Tingginya laju inflasi di Sumut yang justru lebih besar dari laju tekanan inflasi nasional, sambungnya, mengakibatkan harmonisasi stabilisasi harga antara kebijakan pusat dan daerah menjadi timpang. Artinya, Sumut harus berjuang sendiri dalam mengendalikan inflasi yang terjadi.
"Terlebih penyumbang laju tekanan inflasi didominasi harga cabai yang sumbernya dari kawasan Karo," paparnya.

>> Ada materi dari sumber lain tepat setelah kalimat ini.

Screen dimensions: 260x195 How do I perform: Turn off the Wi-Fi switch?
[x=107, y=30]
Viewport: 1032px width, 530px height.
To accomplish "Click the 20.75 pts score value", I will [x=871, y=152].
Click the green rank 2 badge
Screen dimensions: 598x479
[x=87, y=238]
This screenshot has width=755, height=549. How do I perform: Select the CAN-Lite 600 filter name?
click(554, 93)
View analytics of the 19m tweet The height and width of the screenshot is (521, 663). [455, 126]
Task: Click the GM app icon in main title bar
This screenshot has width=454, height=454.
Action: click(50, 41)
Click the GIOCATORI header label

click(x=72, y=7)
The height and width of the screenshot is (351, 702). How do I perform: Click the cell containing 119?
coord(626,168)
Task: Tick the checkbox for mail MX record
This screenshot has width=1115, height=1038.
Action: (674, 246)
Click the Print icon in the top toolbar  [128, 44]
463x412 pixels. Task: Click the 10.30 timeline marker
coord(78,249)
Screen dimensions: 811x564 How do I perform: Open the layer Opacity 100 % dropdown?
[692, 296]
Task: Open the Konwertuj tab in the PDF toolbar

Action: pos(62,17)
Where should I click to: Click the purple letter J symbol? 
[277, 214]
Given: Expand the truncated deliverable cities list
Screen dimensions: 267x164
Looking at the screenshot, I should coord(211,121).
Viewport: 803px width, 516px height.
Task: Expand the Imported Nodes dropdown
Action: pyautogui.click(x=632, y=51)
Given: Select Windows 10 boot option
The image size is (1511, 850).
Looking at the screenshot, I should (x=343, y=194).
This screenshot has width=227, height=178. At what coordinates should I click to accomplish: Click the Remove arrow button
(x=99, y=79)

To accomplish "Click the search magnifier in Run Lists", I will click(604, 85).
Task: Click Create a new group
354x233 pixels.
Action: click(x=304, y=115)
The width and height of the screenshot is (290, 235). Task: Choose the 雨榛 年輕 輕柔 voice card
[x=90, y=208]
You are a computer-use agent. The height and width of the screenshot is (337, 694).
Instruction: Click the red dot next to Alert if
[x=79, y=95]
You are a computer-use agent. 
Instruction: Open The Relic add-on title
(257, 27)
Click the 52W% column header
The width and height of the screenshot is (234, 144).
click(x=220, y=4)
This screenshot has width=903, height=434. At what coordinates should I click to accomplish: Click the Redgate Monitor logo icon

Selain itu, kata dia, tuntutan tingginya kebutuhan hidup akan meningkatkan harga di sektor jasa. Dengan laju tekanan inflasi Sumut kumulatif sebesar 9,42%, potensi kenaikan harga jasa lainnya seperti ongkos mandor dan tukang bangunan juga berpotensi meningkat.
Kendati demikian, dia menilai hal tersebut sebagai dugaan sementara. Baginya, yang perlu dikhawatirkan adalah potensi kenaikan harga emas seiring dengan harganya di pasar global yang naik serta tren permintaan yang bisa meningkat menjelang akhir tahun ini.
Begitu pula adanya tren tekanan nilai tukar rupiah, sehingga besar kemungkinan laju inflasi Sumut sepanjang 2013 akan mencapi 10% lebih namun diprediksi masih kurang dari 11%. Dia menilai komitmen TPID dalam mengendalikan laju inflasi di Sumut agar tidak mencapai 2 digit perlu diapresiasi.
"Namun dengan sejumlah indikator saat ini, saya sangat pesimis TPID mampu merealisasikannya. Faktor non ekonomi sangat dominan dalam mempengaruhi harga dalam 2 bulan kedepan. Akan tetapi kita berharap TPID mampu bekerja keras lagi agar laju inflasi tidak lebih dari 10%," jelasnya.